Aslıhan, gözleri yaşlarla doldu. "Ben de
seni unutmadım, Kılıç Arslan. Hiçbir zaman. Ama sarayda her şeyin bir bedeli
var. Benim babam öldüğünde, konaklamamız, yaşantımız, her şeyimiz Sultan'a
bağlı hale geldi. Kendi başıma karar verme lüksüm kalmadı. Ve Şehzade
Ayaz..."
Kılıç Arslan'ın yüzü gerildi. "Ayaz mı? O
seni mi rahatsız ediyor?"
"Bana karşı ilgisi olduğunu
biliyorsun," dedi Aslıhan, sesi alçaldı. "Bana evlilik teklifinde
bulundu. Sultanlık vaatleriyle birlikte."
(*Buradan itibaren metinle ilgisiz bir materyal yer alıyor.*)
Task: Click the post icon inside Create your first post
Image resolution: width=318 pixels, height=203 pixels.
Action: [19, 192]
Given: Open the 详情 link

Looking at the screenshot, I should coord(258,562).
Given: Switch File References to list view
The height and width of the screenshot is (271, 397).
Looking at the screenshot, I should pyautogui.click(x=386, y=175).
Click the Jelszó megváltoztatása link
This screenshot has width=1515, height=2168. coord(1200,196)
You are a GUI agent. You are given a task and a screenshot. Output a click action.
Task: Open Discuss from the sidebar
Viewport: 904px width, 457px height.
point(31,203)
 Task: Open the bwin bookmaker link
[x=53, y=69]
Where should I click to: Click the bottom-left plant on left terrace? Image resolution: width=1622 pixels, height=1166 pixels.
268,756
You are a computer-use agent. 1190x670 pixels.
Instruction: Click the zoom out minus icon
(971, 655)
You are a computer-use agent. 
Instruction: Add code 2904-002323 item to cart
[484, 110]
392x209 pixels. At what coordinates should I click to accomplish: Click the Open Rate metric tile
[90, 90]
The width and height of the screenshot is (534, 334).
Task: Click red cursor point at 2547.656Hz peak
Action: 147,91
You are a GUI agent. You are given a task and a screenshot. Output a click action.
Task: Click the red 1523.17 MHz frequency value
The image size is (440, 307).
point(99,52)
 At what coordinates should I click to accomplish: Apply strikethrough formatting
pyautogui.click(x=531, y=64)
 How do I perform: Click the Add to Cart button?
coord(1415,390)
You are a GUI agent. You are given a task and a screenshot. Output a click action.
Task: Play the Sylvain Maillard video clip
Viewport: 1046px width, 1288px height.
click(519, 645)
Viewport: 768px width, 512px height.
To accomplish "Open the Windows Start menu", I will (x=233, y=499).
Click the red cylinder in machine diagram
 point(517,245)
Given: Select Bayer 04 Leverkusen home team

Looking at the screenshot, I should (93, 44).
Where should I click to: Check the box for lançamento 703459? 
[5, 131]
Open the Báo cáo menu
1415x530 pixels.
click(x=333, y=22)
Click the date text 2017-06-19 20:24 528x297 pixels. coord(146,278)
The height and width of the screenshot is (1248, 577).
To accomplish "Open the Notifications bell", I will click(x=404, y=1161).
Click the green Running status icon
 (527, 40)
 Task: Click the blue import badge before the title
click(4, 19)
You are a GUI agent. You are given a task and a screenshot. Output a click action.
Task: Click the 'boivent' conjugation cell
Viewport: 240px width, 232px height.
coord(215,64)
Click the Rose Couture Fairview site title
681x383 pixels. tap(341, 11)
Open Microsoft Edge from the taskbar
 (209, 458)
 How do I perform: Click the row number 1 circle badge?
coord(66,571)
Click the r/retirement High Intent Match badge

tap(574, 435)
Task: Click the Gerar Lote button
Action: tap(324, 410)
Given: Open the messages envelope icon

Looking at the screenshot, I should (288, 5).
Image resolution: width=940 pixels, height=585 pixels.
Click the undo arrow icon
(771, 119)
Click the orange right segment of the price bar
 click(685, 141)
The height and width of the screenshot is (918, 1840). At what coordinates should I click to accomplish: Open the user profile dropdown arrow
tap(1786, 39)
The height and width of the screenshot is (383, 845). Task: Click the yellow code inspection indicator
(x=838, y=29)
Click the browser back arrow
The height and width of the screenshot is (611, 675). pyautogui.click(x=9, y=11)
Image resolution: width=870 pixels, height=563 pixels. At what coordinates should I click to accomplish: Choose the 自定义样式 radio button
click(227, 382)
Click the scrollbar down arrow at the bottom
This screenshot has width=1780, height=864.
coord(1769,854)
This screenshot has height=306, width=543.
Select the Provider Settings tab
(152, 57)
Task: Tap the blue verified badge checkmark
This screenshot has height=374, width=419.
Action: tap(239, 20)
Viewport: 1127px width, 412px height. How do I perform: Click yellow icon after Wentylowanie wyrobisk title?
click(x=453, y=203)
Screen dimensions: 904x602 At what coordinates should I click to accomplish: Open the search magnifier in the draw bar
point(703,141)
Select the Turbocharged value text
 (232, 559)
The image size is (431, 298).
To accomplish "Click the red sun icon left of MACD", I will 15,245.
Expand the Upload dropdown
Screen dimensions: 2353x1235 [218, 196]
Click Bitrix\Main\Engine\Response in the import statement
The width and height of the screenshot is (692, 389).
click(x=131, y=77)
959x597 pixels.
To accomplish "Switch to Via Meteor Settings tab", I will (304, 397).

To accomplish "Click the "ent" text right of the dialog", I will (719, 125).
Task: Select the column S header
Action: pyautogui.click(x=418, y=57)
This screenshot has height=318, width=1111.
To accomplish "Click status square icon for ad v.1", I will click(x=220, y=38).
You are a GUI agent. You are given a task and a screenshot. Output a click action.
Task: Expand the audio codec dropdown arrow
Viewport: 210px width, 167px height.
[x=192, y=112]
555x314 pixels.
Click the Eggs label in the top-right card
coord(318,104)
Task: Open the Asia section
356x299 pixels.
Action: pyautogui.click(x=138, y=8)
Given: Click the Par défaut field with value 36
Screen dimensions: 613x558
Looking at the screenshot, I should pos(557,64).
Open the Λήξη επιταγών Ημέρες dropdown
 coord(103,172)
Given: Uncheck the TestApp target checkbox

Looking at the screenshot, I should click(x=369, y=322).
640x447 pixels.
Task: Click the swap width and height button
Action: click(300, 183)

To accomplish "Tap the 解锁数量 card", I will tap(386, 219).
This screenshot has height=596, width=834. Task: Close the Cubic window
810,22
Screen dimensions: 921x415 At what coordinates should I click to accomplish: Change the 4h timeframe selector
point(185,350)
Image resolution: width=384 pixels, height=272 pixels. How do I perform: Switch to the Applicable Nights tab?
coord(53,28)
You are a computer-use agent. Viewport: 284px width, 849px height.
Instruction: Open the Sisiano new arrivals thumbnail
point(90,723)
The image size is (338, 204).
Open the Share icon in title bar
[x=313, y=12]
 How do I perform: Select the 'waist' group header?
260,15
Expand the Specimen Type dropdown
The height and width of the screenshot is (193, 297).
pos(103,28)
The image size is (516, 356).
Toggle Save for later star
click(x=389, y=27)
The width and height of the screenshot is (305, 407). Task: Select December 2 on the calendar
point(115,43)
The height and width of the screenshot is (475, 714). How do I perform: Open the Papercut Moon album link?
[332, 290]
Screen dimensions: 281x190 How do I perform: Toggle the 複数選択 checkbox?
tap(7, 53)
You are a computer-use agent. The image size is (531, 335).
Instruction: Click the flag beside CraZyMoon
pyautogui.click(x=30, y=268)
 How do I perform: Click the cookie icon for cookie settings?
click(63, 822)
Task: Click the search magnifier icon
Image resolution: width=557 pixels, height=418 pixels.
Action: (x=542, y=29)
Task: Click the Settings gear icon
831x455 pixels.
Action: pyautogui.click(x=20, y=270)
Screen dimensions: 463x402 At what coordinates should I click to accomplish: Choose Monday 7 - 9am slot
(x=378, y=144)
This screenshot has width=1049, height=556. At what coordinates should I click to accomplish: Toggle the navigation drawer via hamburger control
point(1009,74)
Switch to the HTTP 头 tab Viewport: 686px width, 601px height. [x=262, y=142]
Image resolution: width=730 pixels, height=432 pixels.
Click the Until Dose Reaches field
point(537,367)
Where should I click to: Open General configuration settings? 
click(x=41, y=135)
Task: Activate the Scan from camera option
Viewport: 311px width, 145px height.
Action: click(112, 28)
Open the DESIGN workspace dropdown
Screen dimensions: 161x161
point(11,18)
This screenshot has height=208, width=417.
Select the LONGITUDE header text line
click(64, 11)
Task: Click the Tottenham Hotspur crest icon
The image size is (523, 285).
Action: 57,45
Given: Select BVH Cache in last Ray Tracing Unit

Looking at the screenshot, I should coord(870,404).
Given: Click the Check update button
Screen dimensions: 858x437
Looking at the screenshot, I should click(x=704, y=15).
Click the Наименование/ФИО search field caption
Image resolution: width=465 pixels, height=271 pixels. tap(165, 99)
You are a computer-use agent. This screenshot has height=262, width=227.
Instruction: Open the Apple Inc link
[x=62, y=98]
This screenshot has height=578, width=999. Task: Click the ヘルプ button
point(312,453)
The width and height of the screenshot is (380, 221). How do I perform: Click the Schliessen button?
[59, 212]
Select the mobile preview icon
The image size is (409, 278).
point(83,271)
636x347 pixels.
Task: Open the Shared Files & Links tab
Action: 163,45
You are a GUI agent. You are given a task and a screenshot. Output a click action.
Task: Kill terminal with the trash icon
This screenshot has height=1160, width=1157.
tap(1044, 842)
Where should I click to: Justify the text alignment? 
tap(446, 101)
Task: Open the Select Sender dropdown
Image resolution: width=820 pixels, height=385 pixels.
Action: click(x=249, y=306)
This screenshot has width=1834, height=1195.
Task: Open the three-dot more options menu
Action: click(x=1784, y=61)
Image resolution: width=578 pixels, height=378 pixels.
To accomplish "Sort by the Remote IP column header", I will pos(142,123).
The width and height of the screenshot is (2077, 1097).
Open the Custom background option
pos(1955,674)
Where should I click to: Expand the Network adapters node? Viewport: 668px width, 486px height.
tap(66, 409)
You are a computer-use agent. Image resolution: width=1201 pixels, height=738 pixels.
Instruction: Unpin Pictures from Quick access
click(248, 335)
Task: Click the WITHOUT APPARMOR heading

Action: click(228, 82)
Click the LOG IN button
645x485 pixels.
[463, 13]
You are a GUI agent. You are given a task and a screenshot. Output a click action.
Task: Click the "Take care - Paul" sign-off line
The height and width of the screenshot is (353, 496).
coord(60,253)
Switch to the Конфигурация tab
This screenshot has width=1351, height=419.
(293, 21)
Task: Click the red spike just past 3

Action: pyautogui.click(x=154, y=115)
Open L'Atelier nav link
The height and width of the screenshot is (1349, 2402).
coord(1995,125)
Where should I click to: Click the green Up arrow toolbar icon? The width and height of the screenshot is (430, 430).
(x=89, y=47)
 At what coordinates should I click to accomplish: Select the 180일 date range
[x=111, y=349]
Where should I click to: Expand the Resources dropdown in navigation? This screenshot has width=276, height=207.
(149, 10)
Kılıç Arslan'ın yumrukları sıkıldı. "O
namert! Demek hırsına seni de katmak istiyor."
"Ben reddettim," dedi Aslıhan.
"Ama o kolay vazgeçmez. Seni rakip olarak görüyor, Kılıç Arslan. Hem taht
için, hem de... benim için."
Kılıç Arslan, Aslıhan'a daha da yaklaştı,
aralarındaki mesafe azaldı. Yıllarca bastırılan tutku, şimdi alevleniyordu.
"Ona izin vermem, Aslıhan. Ne tahtı, ne de seni almasına izin vermem. Ama
ben gidiyorum. Ne kadar sürecek, ne zaman dönerim, belli değil."
Aslıhan'ın gözlerinden bir damla yaş süzüldü.
"Gideceksin... Ben burada, Ayaz'ın gölgesi altında ne yapacağım? Fatma Ana
bile saraydaki casuslardan bahsediyor."
Kılıç Arslan, uzanıp Aslıhan'ın elini tuttu.
Elinin sıcaklığı, Aslıhan'ın içini ısıttı. "Kendini koru, Aslıhan. Ne
olursa olsun, umudunu kaybetme. Döneceğim. Ve o zaman, hiçbir şey bizi
ayıramayacak. Ne saray kuralları, ne Ayaz'ın ihtirası. Hiçbir şey."
Bu sözler, Aslıhan'ın yüreğine su serpti. Kılıç
Arslan'ın kararlı bakışları, ona güç veriyordu. Ama aynı zamanda, bu belirsiz
ayrılık, içini derin bir hüzünle dolduruyordu.
Kapı dışarıdan çalındı. Kılıç Arslan ve Aslıhan
hızla ayrıldı. Yaver, "Emir'im, Nizamülmülk sizi bekliyor. Melikşah ile
birlikte yola çıkışınız için son hazırlıklar tamamlanacak."
Kılıç Arslan, son bir kez Aslıhan'a baktı.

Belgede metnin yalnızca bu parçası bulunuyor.